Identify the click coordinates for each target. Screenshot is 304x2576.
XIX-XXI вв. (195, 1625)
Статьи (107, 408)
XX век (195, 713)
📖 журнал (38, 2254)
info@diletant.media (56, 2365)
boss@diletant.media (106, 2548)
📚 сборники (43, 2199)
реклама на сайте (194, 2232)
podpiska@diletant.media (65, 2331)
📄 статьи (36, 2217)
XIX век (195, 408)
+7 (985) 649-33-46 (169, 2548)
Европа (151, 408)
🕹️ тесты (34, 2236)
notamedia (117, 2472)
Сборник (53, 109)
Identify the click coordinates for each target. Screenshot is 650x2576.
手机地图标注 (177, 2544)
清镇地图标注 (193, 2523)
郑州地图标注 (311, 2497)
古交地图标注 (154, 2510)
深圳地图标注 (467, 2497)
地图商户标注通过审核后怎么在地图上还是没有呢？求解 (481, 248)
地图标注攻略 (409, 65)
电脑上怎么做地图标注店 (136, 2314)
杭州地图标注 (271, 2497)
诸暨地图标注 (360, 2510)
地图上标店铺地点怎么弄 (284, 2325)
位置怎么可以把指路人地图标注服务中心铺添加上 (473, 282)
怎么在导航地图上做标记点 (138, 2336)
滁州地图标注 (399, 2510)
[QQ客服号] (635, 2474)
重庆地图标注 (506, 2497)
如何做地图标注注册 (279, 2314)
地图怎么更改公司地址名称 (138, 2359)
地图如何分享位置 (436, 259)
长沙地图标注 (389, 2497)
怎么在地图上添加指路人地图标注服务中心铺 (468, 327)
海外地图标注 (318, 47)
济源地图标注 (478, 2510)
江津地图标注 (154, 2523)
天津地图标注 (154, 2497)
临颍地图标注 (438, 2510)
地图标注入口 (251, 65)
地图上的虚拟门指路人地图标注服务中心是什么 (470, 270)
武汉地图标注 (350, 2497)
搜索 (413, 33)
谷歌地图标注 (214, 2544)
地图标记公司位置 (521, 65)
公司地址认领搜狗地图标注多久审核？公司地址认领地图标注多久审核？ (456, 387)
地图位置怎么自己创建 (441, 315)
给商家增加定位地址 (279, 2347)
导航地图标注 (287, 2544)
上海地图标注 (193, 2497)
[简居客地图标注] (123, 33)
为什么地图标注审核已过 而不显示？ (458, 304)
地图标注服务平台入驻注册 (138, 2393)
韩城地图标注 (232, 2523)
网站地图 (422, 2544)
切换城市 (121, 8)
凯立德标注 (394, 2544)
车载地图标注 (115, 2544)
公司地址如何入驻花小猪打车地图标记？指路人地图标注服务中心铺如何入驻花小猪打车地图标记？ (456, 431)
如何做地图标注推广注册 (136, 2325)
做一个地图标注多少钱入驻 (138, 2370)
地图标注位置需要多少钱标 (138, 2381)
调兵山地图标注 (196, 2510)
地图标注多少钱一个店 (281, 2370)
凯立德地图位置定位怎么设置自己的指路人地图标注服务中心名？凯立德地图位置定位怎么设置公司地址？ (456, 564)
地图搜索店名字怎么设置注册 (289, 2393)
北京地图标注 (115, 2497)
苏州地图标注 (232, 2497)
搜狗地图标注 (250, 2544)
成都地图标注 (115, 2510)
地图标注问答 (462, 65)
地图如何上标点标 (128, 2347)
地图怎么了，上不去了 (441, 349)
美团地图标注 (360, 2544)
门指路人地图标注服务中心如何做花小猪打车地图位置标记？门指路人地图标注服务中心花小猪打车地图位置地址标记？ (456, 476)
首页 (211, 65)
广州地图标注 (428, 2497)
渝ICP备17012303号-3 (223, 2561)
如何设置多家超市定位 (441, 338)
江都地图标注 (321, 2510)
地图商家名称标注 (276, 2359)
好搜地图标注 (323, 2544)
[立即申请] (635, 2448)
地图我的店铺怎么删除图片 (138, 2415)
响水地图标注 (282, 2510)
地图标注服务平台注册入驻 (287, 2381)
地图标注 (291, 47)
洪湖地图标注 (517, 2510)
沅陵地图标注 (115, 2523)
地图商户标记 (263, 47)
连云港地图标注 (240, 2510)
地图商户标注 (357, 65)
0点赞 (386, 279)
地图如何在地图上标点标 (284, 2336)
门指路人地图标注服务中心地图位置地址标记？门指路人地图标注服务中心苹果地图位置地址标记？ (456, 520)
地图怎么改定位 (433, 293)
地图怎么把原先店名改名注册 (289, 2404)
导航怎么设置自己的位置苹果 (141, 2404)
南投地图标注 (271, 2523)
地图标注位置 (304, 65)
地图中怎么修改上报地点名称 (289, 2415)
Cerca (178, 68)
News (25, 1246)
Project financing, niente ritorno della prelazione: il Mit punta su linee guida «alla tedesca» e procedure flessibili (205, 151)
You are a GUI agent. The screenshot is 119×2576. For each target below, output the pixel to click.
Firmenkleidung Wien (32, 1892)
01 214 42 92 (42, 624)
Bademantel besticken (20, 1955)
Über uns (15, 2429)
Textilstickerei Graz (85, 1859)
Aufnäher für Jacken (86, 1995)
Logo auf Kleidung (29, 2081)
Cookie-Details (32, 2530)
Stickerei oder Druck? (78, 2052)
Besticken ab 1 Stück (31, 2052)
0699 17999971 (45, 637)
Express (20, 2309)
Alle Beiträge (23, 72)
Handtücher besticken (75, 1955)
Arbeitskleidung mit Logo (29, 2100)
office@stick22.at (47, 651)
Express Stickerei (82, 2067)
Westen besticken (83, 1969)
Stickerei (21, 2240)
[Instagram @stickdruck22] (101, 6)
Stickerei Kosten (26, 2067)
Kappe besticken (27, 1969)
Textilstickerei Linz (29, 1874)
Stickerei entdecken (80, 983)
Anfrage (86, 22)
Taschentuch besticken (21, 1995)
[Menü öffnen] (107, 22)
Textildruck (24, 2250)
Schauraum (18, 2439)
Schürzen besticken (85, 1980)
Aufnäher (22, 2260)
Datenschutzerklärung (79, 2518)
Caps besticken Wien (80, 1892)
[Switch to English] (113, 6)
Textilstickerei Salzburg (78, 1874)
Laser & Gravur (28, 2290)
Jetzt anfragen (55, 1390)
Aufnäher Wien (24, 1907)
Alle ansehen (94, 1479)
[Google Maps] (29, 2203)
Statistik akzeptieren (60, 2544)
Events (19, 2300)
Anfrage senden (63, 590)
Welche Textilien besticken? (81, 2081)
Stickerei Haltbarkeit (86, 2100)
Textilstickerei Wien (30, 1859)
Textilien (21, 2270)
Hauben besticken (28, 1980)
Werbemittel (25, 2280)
***
» **TASK TO COMPLETE**: Would you please copy exactly the part of the entries above that begins at the line containing "Сборник (53, 109)" and ends at the line containing "重庆地图标注 (506, 2497)", both lines included?

» **TASK OUTPUT**:
Сборник (53, 109)
Identify the click coordinates for each target. Screenshot is 650x2576.
手机地图标注 (177, 2544)
清镇地图标注 (193, 2523)
郑州地图标注 (311, 2497)
古交地图标注 (154, 2510)
深圳地图标注 (467, 2497)
地图商户标注通过审核后怎么在地图上还是没有呢？求解 (481, 248)
地图标注攻略 (409, 65)
电脑上怎么做地图标注店 (136, 2314)
杭州地图标注 (271, 2497)
诸暨地图标注 (360, 2510)
地图上标店铺地点怎么弄 (284, 2325)
位置怎么可以把指路人地图标注服务中心铺添加上 (473, 282)
怎么在导航地图上做标记点 (138, 2336)
滁州地图标注 (399, 2510)
[QQ客服号] (635, 2474)
重庆地图标注 (506, 2497)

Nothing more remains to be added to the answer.